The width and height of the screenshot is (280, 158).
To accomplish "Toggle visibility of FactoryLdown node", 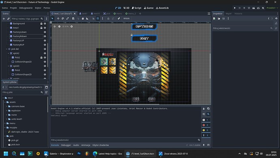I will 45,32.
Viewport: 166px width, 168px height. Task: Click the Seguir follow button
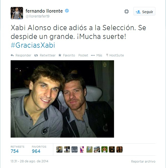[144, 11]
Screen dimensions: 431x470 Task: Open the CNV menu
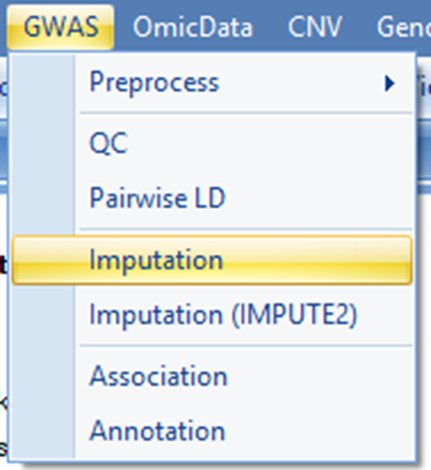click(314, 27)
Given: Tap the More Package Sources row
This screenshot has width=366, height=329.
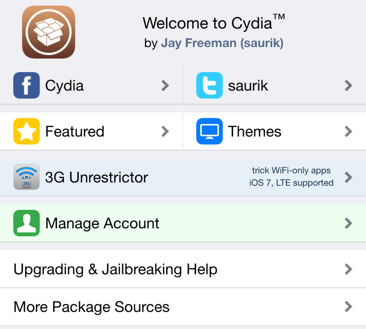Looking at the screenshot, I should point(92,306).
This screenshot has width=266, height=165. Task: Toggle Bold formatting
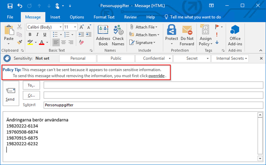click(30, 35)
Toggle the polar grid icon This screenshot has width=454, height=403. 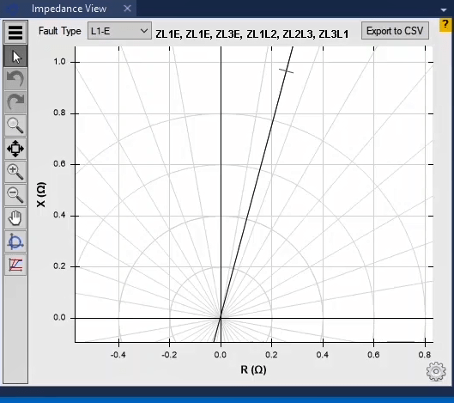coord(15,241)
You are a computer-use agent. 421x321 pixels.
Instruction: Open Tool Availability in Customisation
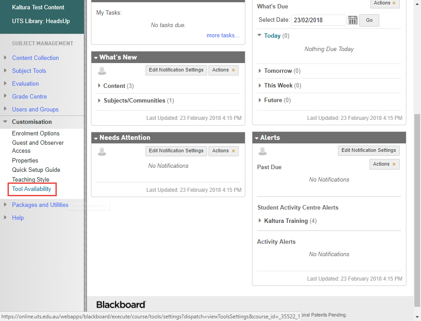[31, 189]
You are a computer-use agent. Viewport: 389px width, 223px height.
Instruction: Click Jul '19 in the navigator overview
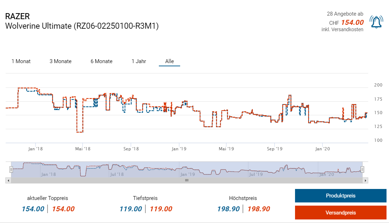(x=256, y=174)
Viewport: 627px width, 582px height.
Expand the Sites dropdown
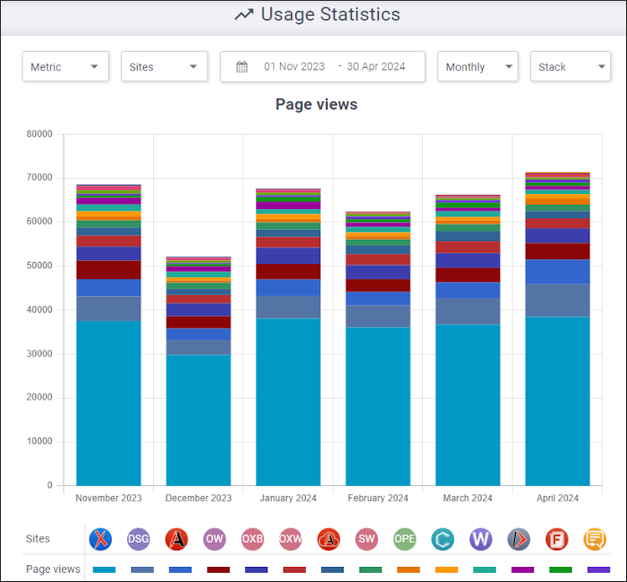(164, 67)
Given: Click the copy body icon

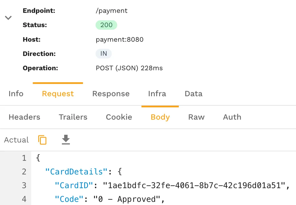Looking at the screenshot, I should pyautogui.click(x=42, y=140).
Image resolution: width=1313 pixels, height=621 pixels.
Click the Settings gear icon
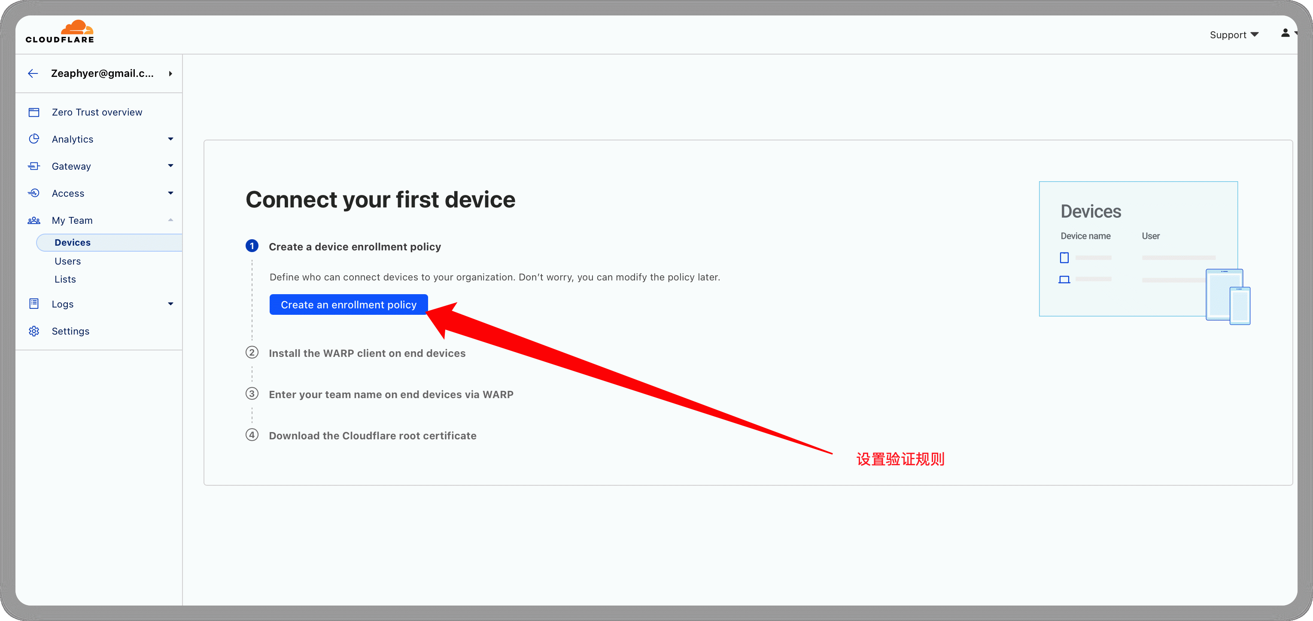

______________________________

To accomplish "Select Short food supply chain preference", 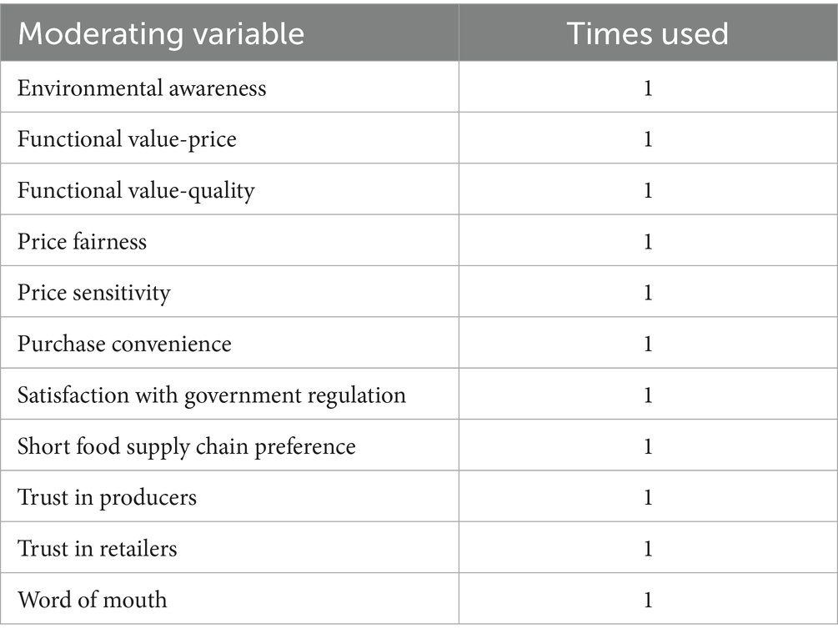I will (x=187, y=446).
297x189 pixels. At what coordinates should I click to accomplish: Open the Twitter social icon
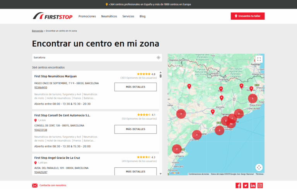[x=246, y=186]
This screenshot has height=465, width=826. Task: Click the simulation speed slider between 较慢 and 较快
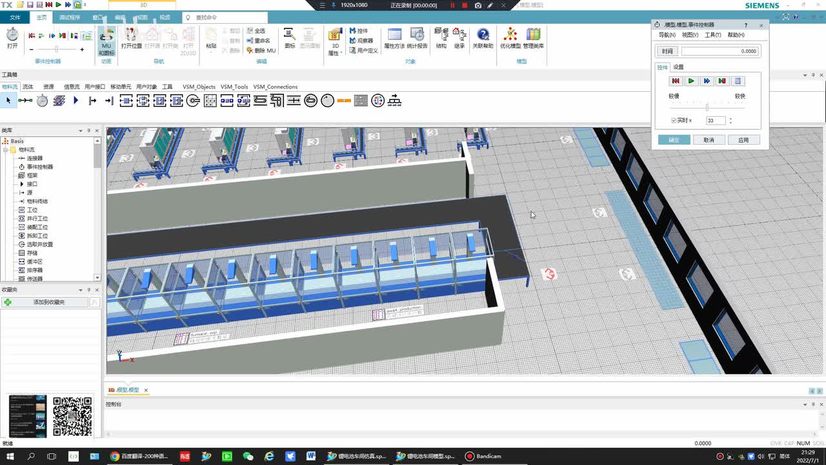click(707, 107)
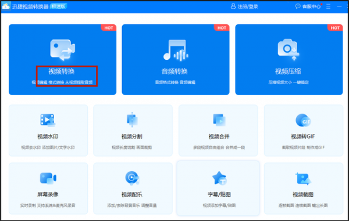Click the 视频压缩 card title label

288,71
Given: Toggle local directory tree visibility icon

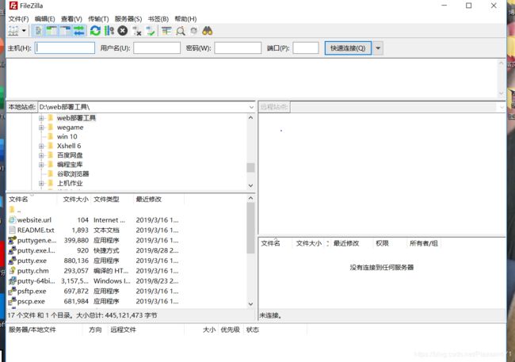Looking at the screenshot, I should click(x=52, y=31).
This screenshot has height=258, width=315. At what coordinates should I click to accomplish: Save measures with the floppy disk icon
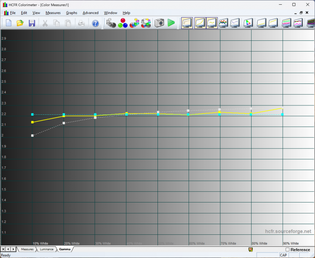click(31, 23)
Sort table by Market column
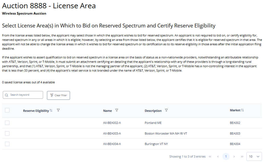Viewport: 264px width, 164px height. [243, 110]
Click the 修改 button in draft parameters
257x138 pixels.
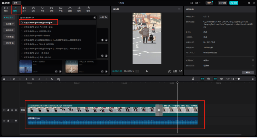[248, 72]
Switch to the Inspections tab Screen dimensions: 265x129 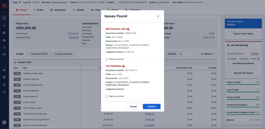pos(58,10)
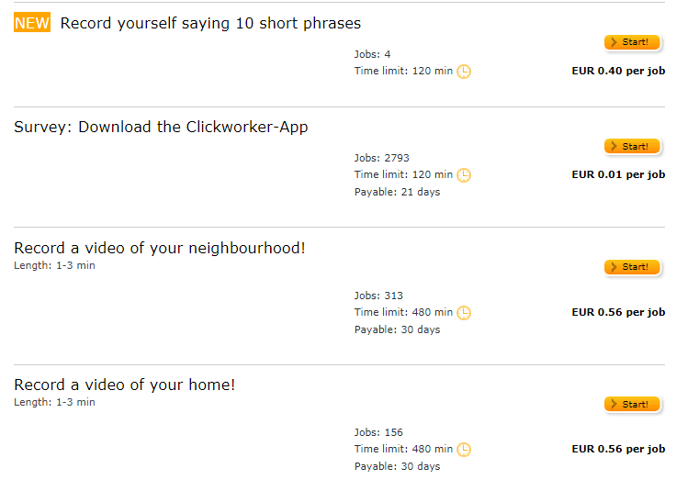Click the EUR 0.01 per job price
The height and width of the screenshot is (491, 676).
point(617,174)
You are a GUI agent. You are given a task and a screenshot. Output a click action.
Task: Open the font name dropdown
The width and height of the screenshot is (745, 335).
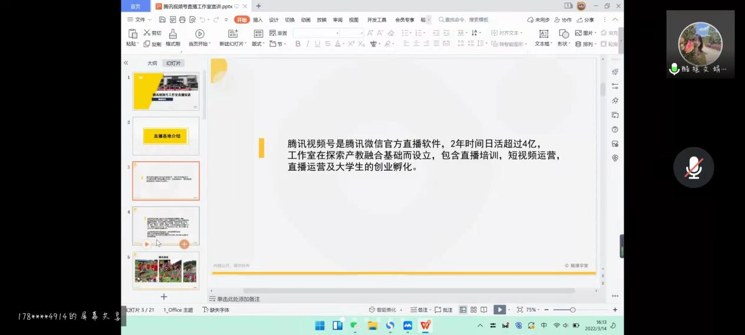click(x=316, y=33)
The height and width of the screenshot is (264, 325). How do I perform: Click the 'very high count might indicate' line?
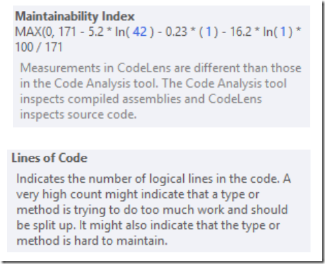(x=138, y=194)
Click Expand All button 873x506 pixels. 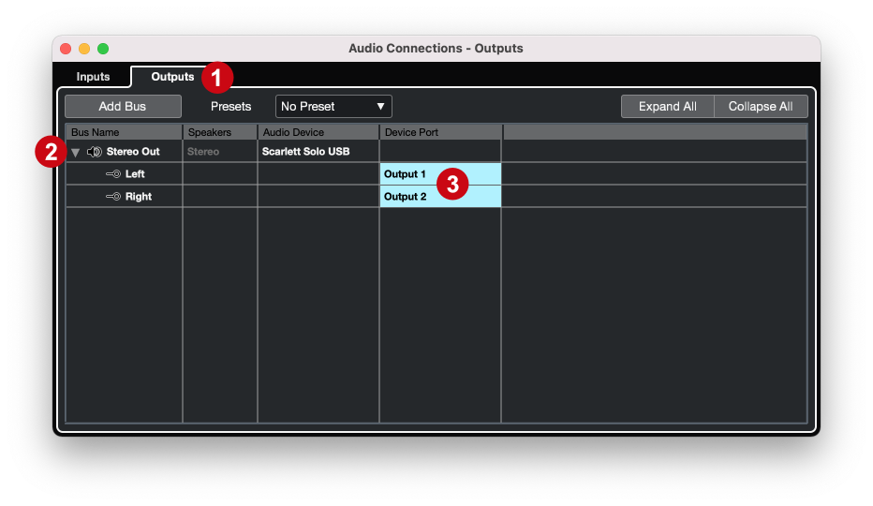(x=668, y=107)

______________________________

Instructions to follow
Copy each line in the listing where "computer" appears.

Response to this task
You are a computer-use agent. 421x321 pixels.
You are a computer-use agent. Viewport: 389px width, 223px height.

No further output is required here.